Good to know: A model ref is configuration, not a live request. The actual provider-native model object is created later when useReason(...) resolves the ref through provider.getModel(...).

Normalized call options

These options are shared across providers through ModelOptions:

type ModelOptions = { temperature?: number; streaming?: boolean; maxOutputTokens?: number; stopSequences?: string[]; abortSignal?: AbortSignal; reasoning?: { effort?: "minimal" | "low" | "medium" | "high" | string; maxTokens?: number; includeThoughts?: boolean; }; responseFormat?: | { type: "text" } | { type: "json"; schema?: unknown; name?: string }; providerOptions?: Record<string, unknown>; };

These are normalized options, not a guarantee that every provider supports every field equally.

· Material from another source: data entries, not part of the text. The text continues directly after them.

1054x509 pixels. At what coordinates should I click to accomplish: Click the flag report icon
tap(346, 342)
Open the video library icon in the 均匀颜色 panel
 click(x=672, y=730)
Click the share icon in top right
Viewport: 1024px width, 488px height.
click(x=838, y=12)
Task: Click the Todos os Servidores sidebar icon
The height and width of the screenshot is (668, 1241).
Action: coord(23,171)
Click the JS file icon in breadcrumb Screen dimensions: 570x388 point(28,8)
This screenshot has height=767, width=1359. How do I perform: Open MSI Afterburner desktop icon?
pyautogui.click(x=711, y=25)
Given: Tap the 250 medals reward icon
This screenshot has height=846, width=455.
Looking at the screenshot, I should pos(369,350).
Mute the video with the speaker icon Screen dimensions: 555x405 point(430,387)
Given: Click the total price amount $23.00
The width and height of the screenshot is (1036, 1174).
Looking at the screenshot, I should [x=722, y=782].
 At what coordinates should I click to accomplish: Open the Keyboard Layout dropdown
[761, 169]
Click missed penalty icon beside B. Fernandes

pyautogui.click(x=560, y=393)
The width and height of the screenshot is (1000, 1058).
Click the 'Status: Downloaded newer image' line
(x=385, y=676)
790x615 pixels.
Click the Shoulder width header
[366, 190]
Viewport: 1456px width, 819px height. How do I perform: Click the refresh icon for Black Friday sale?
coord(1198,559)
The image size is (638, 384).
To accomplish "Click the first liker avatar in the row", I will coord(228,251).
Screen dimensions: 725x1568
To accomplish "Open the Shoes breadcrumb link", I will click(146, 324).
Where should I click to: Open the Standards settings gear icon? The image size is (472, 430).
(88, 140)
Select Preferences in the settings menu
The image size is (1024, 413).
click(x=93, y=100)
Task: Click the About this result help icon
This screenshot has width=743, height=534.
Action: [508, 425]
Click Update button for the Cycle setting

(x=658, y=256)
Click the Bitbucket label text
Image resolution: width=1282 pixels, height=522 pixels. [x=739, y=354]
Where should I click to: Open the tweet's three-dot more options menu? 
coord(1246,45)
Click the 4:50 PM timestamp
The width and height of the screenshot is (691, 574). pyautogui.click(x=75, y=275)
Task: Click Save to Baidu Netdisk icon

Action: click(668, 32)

  • If a provider supports an option, it should map it to the provider-native request.
  • If a provider does not support a generic option yet, it should surface a warning instead of silently dropping it.

Normalized invoke results

Every provider returns the same top-level result shape from invoke(...):

type KortyxInvokeResult = { role?: "assistant"; content: string; raw?: unknown; usage?: { input?: number; output?: number; total?: number; reasoning?: number; cacheRead?: number; cacheWrite?: number; raw?: Record<string, unknown>; }; finishReason?: { unified: | "stop" | "length" | "content-filter" | "tool-calls" | "error" | "other"; raw?: string; }; warnings?: Array< | { type: "unsupported"; feature: string; details?: string } | { type: "compatibility"; feature: string; details?: string } | { type: "deprecated"; setting: string; message: string } | { type: "other"; message: string } >; providerMetadata?: Record<string, unknown>; };

Field meanings:

  • content: final assistant text
  • raw: provider-native payload for debugging or advanced inspection
  • usage: normalized token usage when the provider exposes it
  • finishReason: normalized stop reason plus raw provider reason when available
  • warnings: compatibility or unsupported-feature warnings
  • providerMetadata: provider-specific metadata that does not belong in the normalized top-level contract

Normalized internal stream parts

Provider streaming uses typed internal parts:

type KortyxStreamPart = | { type: "text-delta"; delta: string; raw?: unknown; providerMetadata?: Record<string, unknown>; } | { type: "finish"; finishReason?: KortyxFinishReason; usage?: KortyxUsage; warnings?: KortyxWarning[]; providerMetadata?: Record<string, unknown>; raw?: unknown; } | { type: "error"; error: unknown; warnings?: KortyxWarning[]; providerMetadata?: Record<string, unknown>; raw?: unknown; } | { type: "raw"; raw: unknown; providerMetadata?: Record<string, unknown>; };

Good to know: These are internal provider-side stream parts. App-facing streaming still goes through useReason(...), runtime orchestration, and @kortyx/stream.

Registry helpers

@kortyx/providers still exports registry helpers:

  • createProviderRegistry()
  • registerProvider(provider)
  • resetProviders()
  • getProvider(providerId)
  • hasProvider(providerId)
  • getInitializedProviders()
  • getAvailableModels(providerId)

Use the registry when you are writing tooling, tests, or low-level runtime code. In normal app code, prefer provider selectors and model refs from provider packages.

Error behavior

Registry helpers fail fast:

  • getProvider(providerId) throws if the provider is not registered
  • provider packages should throw when the selected model id is unknown
  • provider packages should throw clear configuration errors when required credentials are missing

That keeps misconfiguration visible early instead of producing vague runtime failures later.